In terms of attacks that merely try to generate onion addresses that are merely somewhat visually similar to target ones (e.g. by matching at the very beginning and very end?), these are possible, and it would be interesting to see research about how likely people are to fall for various attacks like that. Maybe that research has already been done?

Jerrrry · on Jan 29, 2024

>If I'm following my intuitions about the math in the right direction

you are, except our theoretical familiarity with math and the antecedent nature of life can easily lead us to intuitions that mature to fallacies quickly.

https://en.wikipedia.org/wiki/Birthday_problem

>e.g. by matching at the very beginning and very end?)

Thankfully those smarter than us have solved this problem too - the "hashing" algorithm is so fundamentally lossy (but not too lossy to fall into the pidgen-hole paradox) 1-way, that it is mathematically impossible to have any knowledge of the end of the hash before you get it.

You can "brute-force" it backwards, sure (for some old hashes obviously) - give me a string that's MD5 starts with "Jerry" and ends with "loves math", and I will congratulate you on your waste of computational resources.

schoen · on Jan 29, 2024

Sure, but targeting similarity with a previously-chosen hash is a scenario where the birthday paradox doesn't come in. The case where it does would be "can we produce two arbitrary new hashes that are similar in this way?", in which case the amount of work required might be about the square root of what our intuition might suggest.

(although I think there's an explosion in the required space in that case because you need to store information about all of the values that you've already been able to produce, in order to learn whether new values collide with them!)

Jerrrry · on Jan 29, 2024

>"can we produce two arbitrary new hashes that are similar in this way?"

arbitrary may be the heavy lifter here, we can certainly birthday-paradox two address that look similar (square root, yes)

>(although I think there's an explosion in the required space in that case because you need to store information about all of the values that you've already been able to produce, in order to learn whether new values collide with them!)

bloom hash table a bloom hash table with some nerdy optimizations for backtracking, depending on whether your IO/CPU/GPU or network were the bottleneck. If you got a double-positive, skip the integer/nonce/etc.

Although, realistically, I'd be very surprised if in a quintilion PETAFLOPS you found a single 128bit number that, after being hashed twice, starts with "face" and ends with "book"

n2d4 · on Jan 29, 2024

Arbitrary means: It's "easy" (square root) to find two numbers that resemble each other in a sufficiently large set, but neither of them will resemble anything meaningful. It's still "hard" to find a number that resembles a previously given different number, such as the bbcnews hash above. (The chance that any two kids in a room share a birthday is fairly high; the chance that a kid has their birthday on January 1st is much lower.)

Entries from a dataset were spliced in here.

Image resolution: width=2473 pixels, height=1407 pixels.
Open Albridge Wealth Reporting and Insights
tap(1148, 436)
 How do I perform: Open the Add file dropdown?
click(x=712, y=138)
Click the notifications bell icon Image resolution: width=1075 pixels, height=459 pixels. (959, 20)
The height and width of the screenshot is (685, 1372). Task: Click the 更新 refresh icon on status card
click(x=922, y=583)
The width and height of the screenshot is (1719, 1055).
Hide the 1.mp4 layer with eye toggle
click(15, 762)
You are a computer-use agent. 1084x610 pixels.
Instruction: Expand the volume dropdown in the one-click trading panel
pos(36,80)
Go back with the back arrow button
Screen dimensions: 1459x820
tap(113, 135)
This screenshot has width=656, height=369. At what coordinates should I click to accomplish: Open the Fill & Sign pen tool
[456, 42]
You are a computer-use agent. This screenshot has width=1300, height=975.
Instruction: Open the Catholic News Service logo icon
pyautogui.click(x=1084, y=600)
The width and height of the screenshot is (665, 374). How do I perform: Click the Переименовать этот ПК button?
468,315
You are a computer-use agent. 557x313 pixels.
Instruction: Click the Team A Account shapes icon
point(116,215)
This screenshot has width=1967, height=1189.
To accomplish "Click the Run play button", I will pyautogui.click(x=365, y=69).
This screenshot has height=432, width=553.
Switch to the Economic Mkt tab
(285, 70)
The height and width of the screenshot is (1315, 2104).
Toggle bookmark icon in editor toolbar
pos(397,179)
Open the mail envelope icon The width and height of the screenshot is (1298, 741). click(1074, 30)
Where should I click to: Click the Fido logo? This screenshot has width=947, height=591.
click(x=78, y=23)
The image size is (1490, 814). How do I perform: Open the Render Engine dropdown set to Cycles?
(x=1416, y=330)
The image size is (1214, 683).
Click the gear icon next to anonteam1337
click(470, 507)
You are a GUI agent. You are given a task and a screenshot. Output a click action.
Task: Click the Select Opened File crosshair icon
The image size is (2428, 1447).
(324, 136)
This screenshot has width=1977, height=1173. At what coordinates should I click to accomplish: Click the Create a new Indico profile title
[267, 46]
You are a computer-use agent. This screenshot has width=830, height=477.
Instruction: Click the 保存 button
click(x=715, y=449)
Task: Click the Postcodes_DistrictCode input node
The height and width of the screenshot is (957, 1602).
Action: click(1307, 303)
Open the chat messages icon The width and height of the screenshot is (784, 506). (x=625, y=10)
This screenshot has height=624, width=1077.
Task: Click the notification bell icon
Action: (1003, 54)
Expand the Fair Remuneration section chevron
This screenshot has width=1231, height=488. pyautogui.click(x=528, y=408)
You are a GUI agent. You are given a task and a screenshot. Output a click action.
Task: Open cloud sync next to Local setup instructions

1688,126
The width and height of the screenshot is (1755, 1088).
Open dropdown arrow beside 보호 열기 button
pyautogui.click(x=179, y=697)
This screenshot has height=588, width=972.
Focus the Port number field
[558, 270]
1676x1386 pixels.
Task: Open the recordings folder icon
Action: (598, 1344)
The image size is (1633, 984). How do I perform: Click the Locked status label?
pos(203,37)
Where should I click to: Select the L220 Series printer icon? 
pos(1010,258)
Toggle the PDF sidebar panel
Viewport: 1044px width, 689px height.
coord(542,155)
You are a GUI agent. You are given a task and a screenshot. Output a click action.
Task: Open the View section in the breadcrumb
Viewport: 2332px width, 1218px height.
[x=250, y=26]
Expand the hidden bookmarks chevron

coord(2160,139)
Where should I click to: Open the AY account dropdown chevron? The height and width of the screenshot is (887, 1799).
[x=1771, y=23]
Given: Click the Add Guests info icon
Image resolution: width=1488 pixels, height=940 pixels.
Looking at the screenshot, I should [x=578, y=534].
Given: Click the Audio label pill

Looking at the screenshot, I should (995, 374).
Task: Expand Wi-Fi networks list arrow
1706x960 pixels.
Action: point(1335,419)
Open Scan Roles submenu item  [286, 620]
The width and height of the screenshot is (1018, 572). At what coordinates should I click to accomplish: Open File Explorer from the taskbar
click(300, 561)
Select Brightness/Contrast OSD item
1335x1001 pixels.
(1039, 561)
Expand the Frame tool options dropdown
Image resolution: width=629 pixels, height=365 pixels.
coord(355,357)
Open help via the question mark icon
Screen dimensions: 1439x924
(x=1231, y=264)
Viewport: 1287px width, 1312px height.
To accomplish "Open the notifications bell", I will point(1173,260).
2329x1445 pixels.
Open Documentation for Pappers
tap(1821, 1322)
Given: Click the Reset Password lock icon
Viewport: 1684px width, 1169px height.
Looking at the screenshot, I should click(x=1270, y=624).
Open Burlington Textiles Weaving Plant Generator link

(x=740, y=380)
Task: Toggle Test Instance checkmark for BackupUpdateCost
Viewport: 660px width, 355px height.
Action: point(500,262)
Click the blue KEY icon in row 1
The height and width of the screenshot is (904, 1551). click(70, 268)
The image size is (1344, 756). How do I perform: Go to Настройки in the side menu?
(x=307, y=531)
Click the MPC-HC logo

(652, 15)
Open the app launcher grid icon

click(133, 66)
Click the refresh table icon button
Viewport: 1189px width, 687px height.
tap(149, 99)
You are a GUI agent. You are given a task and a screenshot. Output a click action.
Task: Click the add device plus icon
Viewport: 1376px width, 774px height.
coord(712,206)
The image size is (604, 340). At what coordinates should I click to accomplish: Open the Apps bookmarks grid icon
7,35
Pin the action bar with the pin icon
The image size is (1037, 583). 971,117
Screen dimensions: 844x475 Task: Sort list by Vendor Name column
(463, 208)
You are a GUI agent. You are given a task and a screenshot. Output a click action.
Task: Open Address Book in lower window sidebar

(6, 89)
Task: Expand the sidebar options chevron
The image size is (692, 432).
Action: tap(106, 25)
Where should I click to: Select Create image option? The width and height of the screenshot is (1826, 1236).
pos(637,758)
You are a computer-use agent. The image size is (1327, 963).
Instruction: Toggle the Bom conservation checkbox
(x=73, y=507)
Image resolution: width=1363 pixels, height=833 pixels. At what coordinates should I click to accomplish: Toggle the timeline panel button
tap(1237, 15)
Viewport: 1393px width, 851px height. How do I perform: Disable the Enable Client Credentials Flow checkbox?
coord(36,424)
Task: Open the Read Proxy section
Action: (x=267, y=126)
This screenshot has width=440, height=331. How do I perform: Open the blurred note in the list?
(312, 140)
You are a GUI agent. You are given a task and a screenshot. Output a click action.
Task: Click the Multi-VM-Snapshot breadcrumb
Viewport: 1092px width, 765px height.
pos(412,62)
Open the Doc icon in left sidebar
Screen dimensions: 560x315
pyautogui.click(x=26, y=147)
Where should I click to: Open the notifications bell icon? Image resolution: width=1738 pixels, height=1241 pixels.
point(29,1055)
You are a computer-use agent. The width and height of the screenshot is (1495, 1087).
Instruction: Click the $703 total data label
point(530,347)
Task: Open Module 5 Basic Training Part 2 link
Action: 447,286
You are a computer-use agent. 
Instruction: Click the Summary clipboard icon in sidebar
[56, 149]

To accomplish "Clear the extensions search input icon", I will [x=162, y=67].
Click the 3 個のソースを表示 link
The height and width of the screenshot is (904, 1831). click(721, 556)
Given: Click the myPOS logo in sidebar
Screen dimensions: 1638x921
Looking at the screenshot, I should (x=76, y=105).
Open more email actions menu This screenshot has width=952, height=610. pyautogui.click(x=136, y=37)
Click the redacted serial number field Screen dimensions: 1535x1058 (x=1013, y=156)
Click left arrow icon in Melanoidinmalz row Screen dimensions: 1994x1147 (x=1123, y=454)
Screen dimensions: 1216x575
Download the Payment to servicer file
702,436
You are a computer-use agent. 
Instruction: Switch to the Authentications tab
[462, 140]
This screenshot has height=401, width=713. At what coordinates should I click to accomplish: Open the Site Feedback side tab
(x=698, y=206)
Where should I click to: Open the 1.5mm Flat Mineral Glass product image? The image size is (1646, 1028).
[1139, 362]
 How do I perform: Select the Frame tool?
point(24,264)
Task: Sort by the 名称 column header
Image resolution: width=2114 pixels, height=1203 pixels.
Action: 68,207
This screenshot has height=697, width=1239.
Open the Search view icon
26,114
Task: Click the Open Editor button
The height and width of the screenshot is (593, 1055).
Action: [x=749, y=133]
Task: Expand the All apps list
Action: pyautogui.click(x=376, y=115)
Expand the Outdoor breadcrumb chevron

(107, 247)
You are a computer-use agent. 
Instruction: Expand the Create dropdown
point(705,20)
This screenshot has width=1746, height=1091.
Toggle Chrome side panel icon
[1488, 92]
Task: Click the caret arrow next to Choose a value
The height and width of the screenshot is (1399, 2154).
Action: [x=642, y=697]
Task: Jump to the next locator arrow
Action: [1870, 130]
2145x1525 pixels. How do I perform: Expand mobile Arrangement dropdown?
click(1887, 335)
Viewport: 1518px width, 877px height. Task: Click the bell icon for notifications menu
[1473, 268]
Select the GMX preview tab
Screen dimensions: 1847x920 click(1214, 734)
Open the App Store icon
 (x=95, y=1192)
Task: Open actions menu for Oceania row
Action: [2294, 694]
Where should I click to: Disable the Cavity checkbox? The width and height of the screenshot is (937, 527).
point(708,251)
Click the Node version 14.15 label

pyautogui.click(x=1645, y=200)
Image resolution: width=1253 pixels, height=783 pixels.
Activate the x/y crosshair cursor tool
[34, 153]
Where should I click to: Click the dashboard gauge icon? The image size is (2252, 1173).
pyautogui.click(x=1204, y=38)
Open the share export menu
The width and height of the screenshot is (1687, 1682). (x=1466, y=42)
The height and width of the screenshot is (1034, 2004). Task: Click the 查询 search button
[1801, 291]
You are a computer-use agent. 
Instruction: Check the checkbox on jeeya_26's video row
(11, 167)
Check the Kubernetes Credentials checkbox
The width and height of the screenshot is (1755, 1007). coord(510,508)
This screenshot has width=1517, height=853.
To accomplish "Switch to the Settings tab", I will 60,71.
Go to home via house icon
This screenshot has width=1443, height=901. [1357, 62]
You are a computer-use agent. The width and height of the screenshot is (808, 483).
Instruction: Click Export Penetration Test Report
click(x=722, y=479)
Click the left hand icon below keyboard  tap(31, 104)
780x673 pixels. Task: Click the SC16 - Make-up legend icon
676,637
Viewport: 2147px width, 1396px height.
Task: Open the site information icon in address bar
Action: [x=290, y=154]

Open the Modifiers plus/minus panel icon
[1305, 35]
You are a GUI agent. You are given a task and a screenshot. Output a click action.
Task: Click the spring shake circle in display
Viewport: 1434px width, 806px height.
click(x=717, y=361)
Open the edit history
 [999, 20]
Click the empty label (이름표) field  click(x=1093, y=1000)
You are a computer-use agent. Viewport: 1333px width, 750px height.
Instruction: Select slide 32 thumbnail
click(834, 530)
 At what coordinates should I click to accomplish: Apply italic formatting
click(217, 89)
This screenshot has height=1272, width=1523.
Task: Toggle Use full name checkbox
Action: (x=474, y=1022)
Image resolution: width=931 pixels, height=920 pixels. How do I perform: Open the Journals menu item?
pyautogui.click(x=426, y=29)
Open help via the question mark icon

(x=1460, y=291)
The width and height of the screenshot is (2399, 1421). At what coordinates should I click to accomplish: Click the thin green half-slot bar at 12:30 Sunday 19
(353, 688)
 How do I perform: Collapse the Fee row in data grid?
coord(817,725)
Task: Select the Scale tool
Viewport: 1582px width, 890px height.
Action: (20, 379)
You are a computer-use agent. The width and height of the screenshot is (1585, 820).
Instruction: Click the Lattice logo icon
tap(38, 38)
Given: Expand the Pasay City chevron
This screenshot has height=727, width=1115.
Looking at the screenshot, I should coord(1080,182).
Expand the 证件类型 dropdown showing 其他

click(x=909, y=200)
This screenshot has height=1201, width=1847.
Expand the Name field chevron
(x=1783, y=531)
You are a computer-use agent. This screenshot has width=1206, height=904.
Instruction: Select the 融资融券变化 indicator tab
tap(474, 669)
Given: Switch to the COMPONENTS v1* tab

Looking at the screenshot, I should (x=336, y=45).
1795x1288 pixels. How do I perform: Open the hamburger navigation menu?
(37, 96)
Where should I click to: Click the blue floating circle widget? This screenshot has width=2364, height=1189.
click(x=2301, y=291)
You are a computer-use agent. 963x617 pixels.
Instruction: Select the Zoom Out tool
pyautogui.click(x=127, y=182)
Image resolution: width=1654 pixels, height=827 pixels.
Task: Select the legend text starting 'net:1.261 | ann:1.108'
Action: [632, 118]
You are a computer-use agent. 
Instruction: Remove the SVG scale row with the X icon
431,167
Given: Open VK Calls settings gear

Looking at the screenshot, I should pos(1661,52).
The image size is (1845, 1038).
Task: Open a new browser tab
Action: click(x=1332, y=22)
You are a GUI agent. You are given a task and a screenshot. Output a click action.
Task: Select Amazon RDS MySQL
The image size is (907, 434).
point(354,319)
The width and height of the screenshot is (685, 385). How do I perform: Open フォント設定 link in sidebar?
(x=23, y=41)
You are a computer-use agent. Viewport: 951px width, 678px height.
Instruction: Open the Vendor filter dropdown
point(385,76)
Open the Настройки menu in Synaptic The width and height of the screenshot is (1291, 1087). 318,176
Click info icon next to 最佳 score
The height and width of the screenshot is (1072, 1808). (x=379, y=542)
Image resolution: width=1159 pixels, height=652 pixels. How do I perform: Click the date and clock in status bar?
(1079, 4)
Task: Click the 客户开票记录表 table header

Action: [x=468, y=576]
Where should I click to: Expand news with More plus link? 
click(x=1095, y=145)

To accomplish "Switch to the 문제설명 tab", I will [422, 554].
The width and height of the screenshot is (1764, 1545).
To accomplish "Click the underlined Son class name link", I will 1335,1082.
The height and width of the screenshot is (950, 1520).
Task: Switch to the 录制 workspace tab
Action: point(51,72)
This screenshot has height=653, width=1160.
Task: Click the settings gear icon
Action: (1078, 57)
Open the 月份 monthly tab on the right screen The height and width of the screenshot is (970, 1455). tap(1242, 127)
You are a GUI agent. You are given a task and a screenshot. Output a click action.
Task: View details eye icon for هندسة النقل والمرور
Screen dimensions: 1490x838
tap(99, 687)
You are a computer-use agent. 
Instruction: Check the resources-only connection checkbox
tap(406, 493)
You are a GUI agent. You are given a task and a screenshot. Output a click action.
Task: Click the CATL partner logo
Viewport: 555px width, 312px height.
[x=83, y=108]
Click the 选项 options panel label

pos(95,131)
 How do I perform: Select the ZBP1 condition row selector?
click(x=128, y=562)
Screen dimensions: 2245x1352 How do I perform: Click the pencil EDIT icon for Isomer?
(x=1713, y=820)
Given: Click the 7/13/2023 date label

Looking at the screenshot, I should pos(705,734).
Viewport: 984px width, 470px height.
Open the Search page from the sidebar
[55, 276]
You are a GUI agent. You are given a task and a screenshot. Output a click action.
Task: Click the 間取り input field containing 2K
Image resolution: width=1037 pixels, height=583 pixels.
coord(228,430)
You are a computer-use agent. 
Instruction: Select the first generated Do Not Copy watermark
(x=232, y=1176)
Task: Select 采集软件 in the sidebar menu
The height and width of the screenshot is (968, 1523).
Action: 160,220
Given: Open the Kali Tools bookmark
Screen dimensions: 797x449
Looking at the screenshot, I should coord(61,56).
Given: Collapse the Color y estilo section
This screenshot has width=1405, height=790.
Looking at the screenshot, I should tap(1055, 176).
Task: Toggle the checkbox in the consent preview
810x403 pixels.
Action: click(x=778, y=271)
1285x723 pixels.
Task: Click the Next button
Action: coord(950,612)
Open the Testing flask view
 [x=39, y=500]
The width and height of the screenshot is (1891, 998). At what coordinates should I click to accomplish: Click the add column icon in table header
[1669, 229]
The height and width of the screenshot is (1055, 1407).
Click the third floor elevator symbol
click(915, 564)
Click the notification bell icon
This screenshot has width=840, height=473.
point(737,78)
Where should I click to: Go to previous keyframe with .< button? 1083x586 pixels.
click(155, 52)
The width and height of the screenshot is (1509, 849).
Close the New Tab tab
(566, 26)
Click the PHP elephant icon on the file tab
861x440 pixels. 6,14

> Although, realistically, I'd be very surprised if in a quintilion PETAFLOPS you found a single 128bit number that, after being hashed twice, starts with "face" and ends with "book"

We can just calculate it. "face" + "book" is 8 characters in base 64, for a total of 8*6=48 bits that need to be set a certain way. 2^48 is roughly 10^15. Hashing once or twice barely matters at this point (2*10^15 ~=~ 10^15). A quintillion petaflops is 10^33 flops, so unless your hashing algorithm takes 10^18 floating point operations, you have an incredibly high probability of finding such a number within a second.

Jerrrry · on Feb 1, 2024

nerd.

Just kidding - this was a much more clearer response with some actual math behind it, thank you.

This (may) explain a facet of .onion phishing attempts at a certain point in time.